LES IMAGES, nous les aimons pour elles-mêmes. Alors que les mots racontent, les images montrent, désignent, parfois exhibent, plus sérieusement révèlent. Il arrive qu'elles ne se fixent que sur la rétine ou ne se déploient que dans l'imaginaire. Mais qu'elles viennent d'ici ou d'ailleurs, elles ont l'art de  nous surprendre et de nous dérouter.
La raison en est qu'elles sont tour à tour réelles, virtuelles, en miroir, floues, brouillées, dessinées, gravées, peintes, projetées, fidèles, mensongères, magiciennes.

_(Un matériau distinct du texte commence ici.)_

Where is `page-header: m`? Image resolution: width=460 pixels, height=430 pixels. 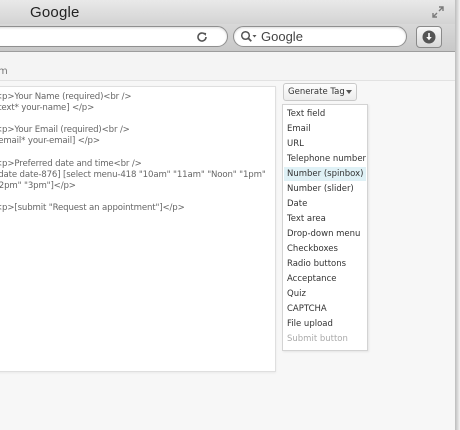 page-header: m is located at coordinates (228, 66).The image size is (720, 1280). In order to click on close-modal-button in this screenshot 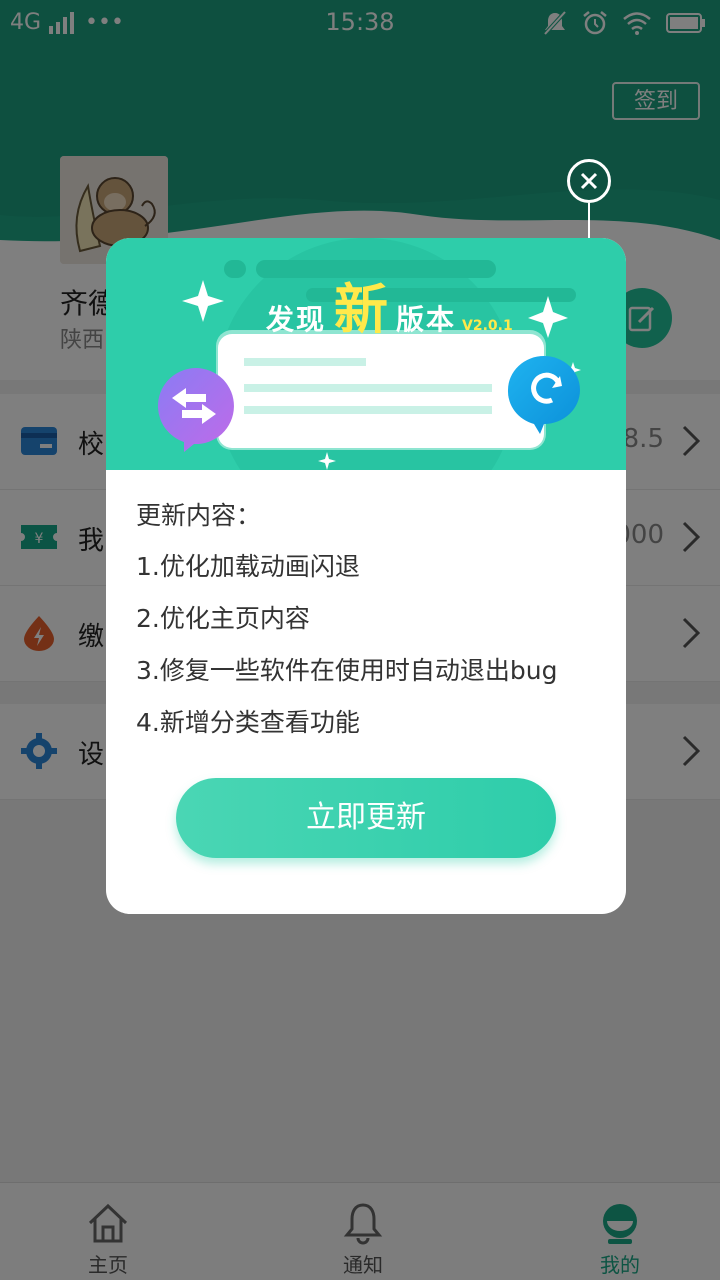, I will do `click(589, 181)`. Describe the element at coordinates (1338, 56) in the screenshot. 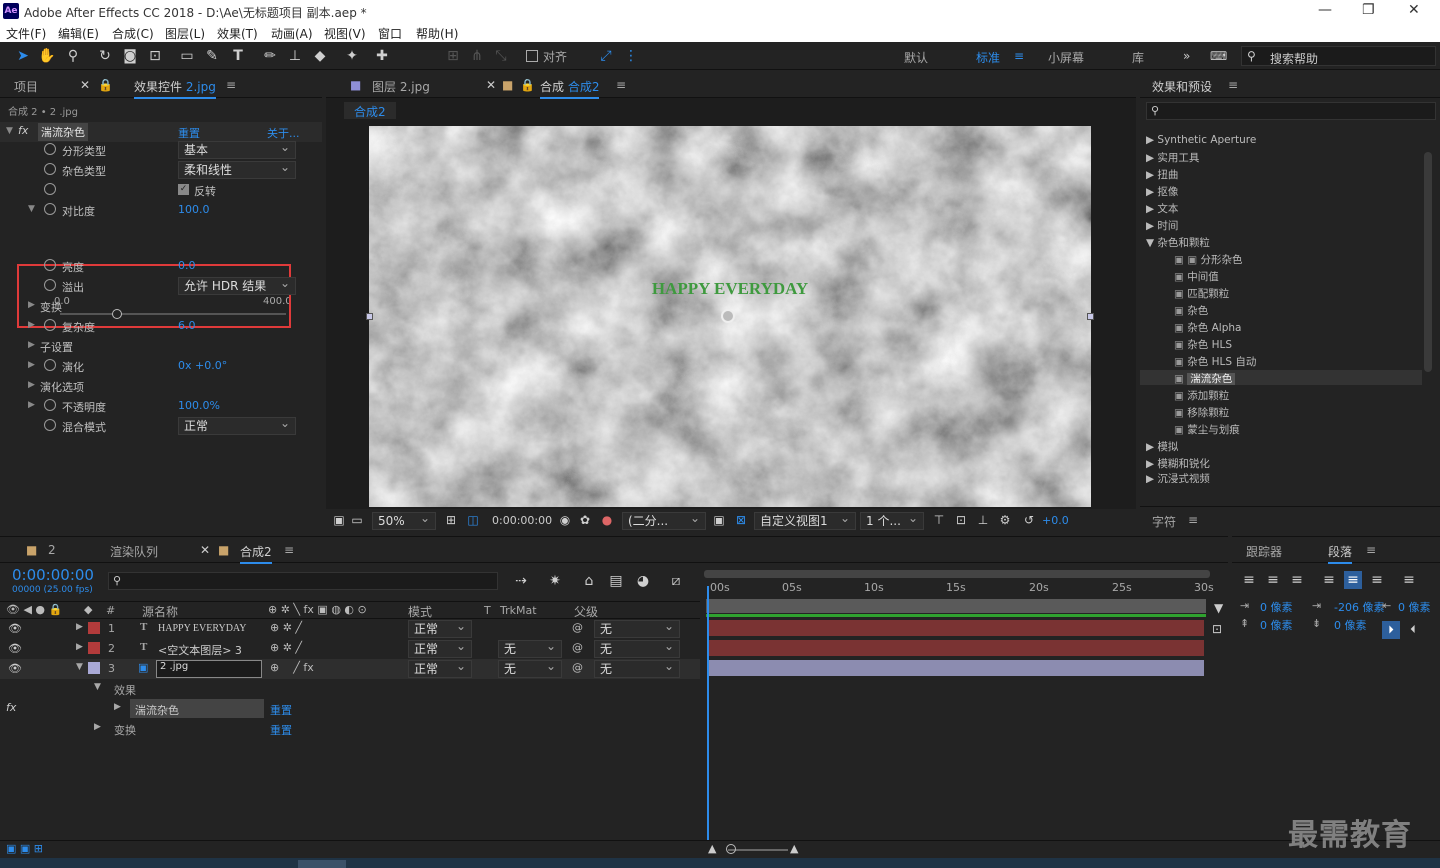

I see `search-help-field: ⚲ 搜索帮助` at that location.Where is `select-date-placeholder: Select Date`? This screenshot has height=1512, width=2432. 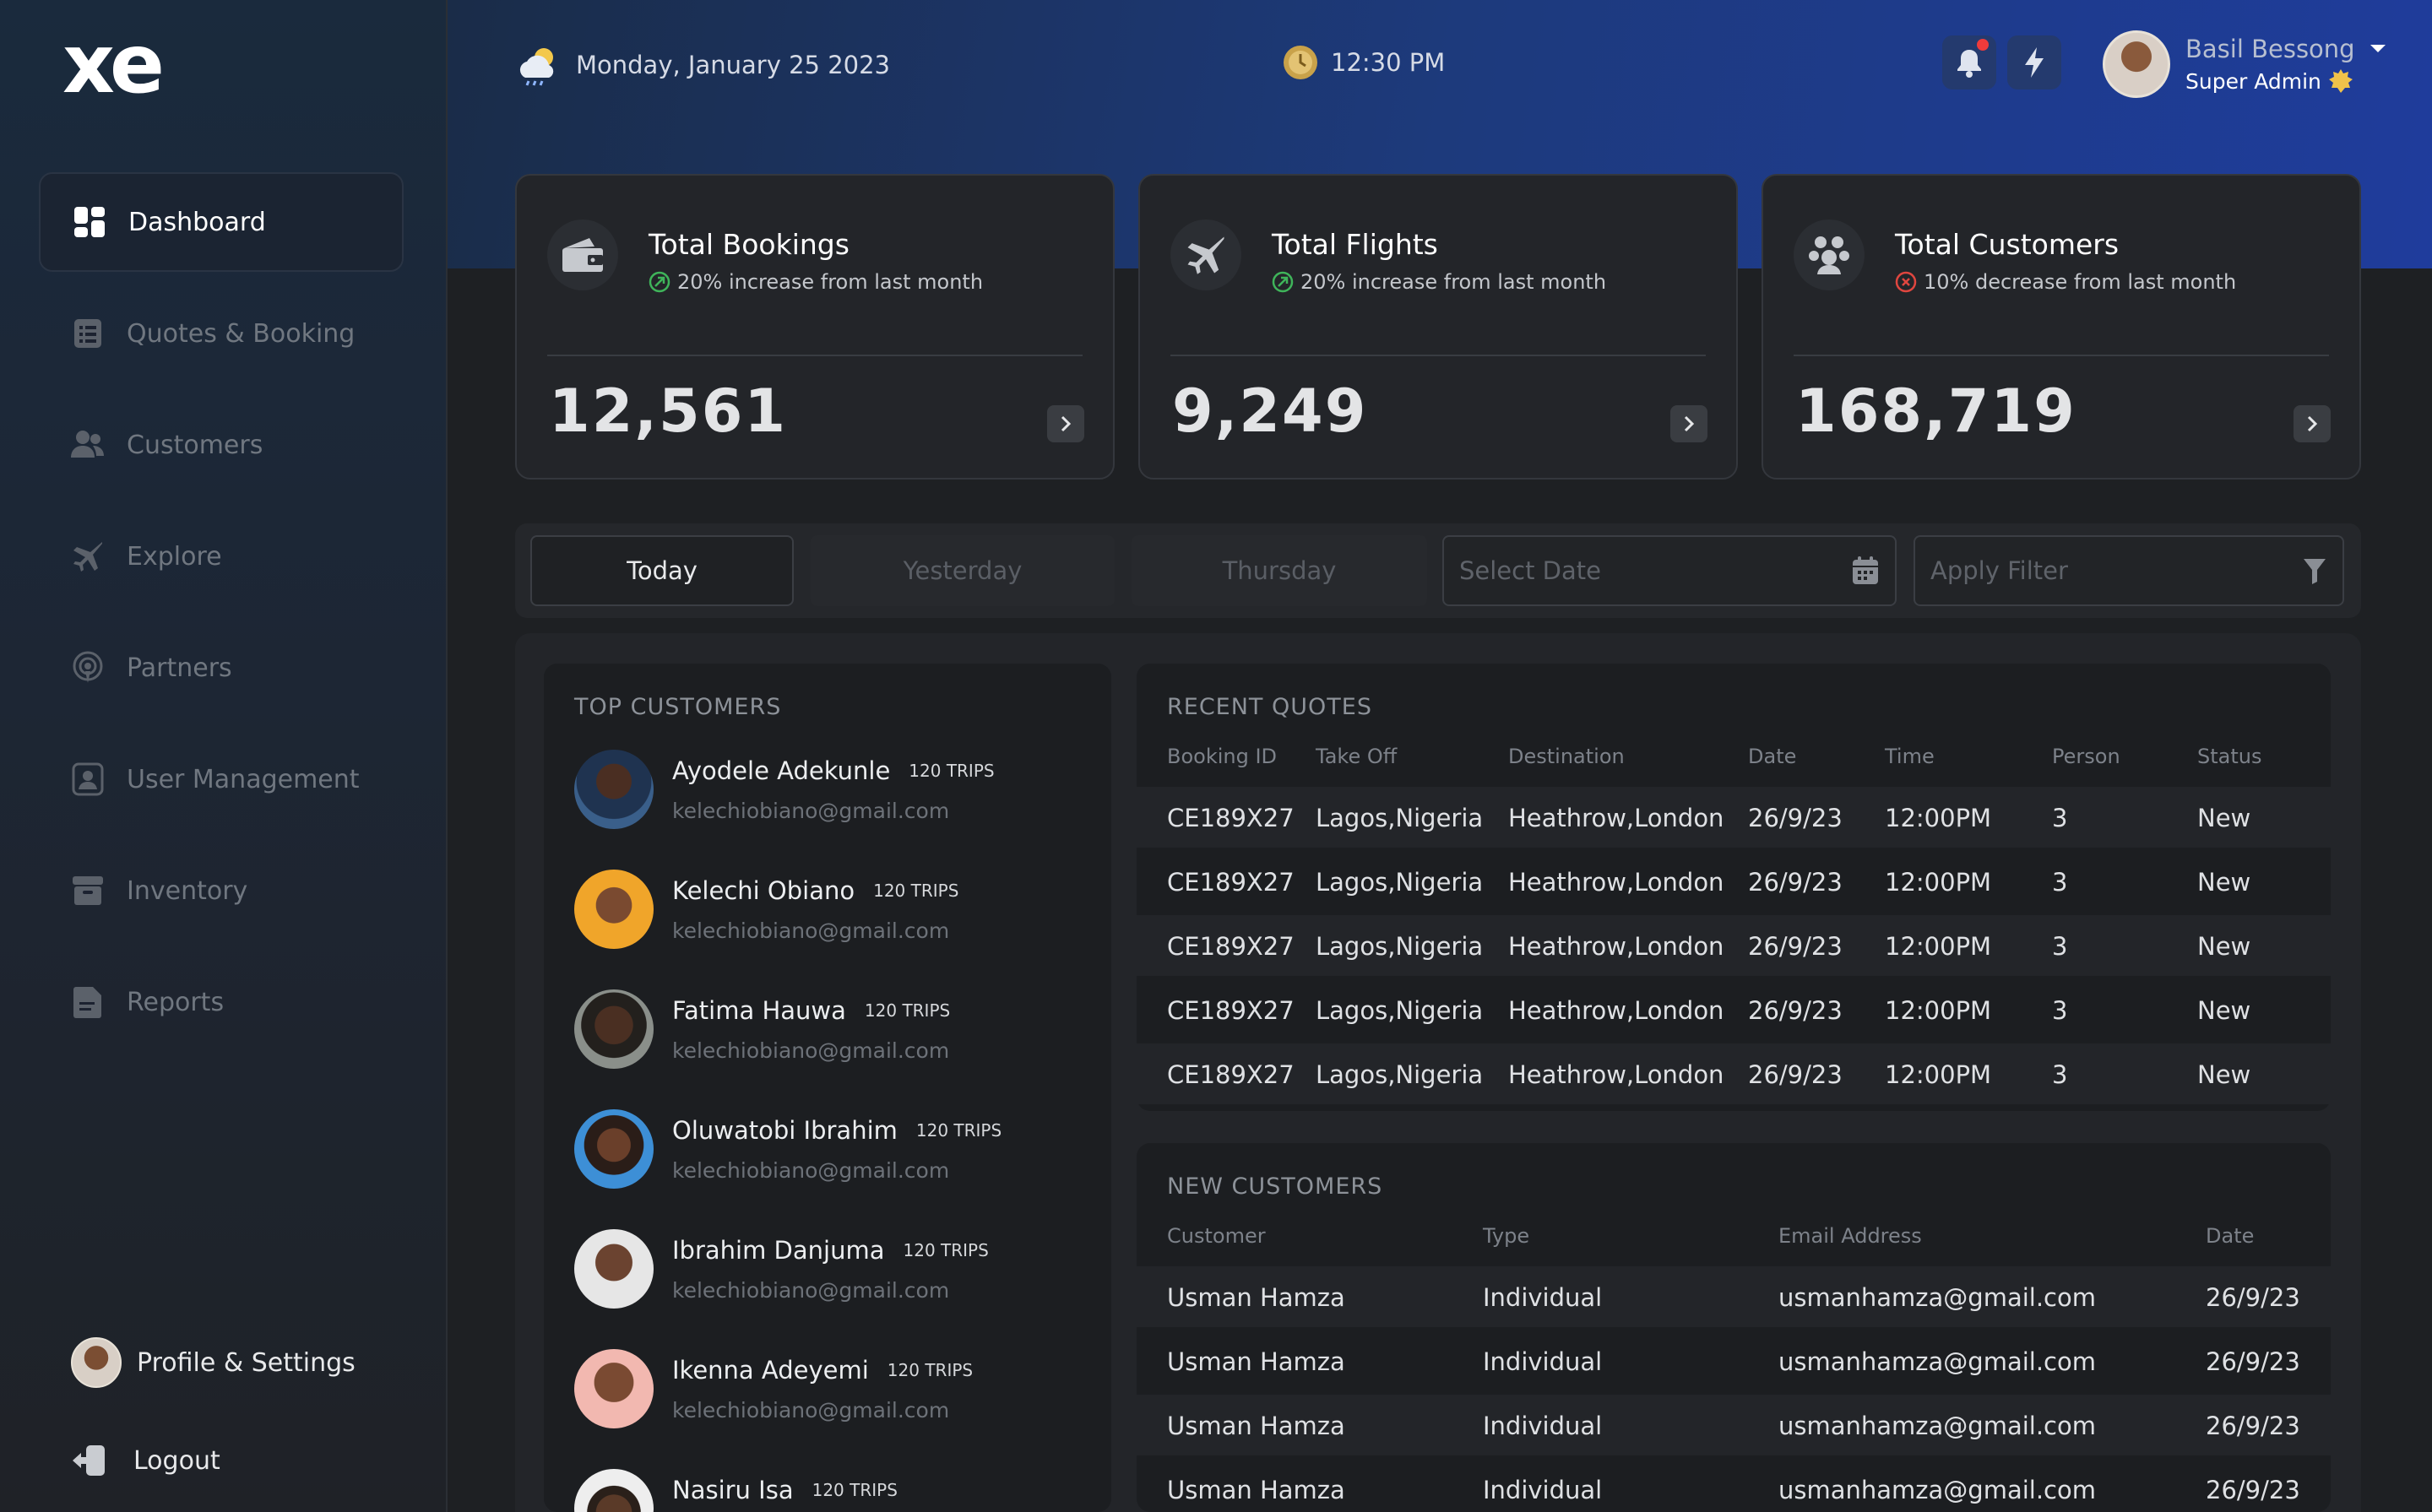
select-date-placeholder: Select Date is located at coordinates (1530, 570).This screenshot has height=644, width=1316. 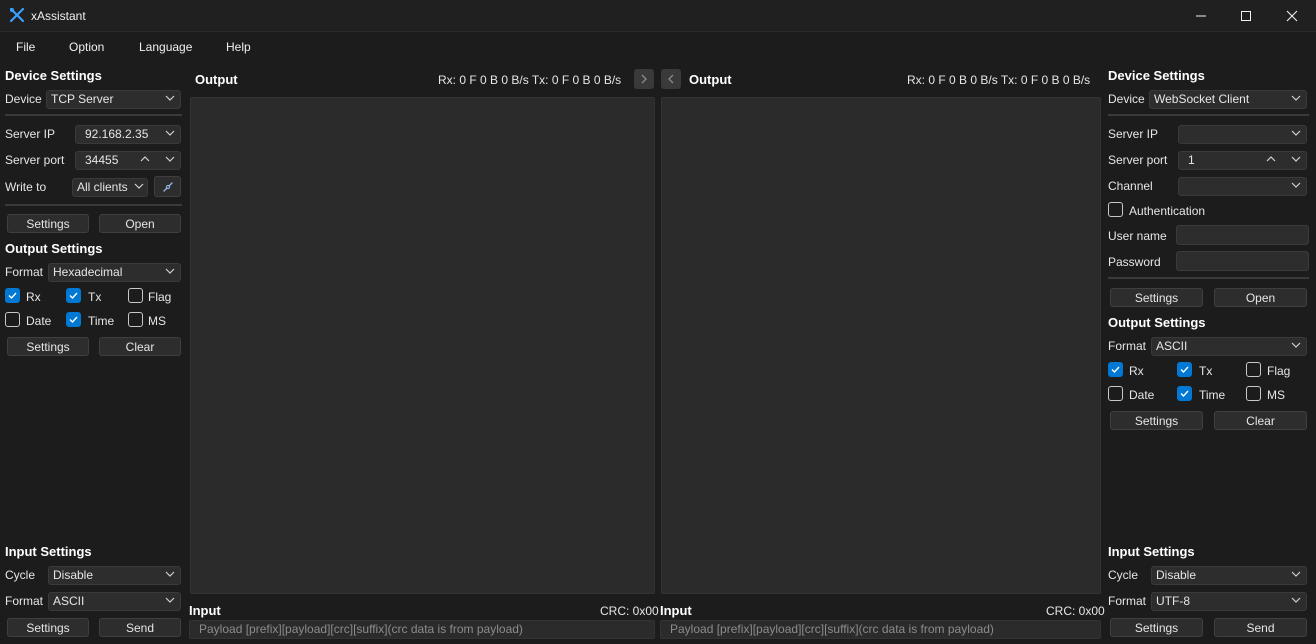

Comme les mots, elles savent s'effacer, s'estomper, disparaître, ré-apparaître, répliques probables de ce qui est, visions idéales auxquelles nous aspirons.
Erotiques, fantastiques, oniriques, elles n'oublient ni de nous déconcerter, ni de nous subjuguer. Ne sont-elles pas autant de mondes à concevoir, autant de rêves à initier ?

 

"Je crois au pouvoir du rire et des larmes comme contrepoison de la haine et de la terreur. Les bons films constituent un langage international, ils répondent au besoin qu'ont les hommes d'humour, de pitié, de compréhension."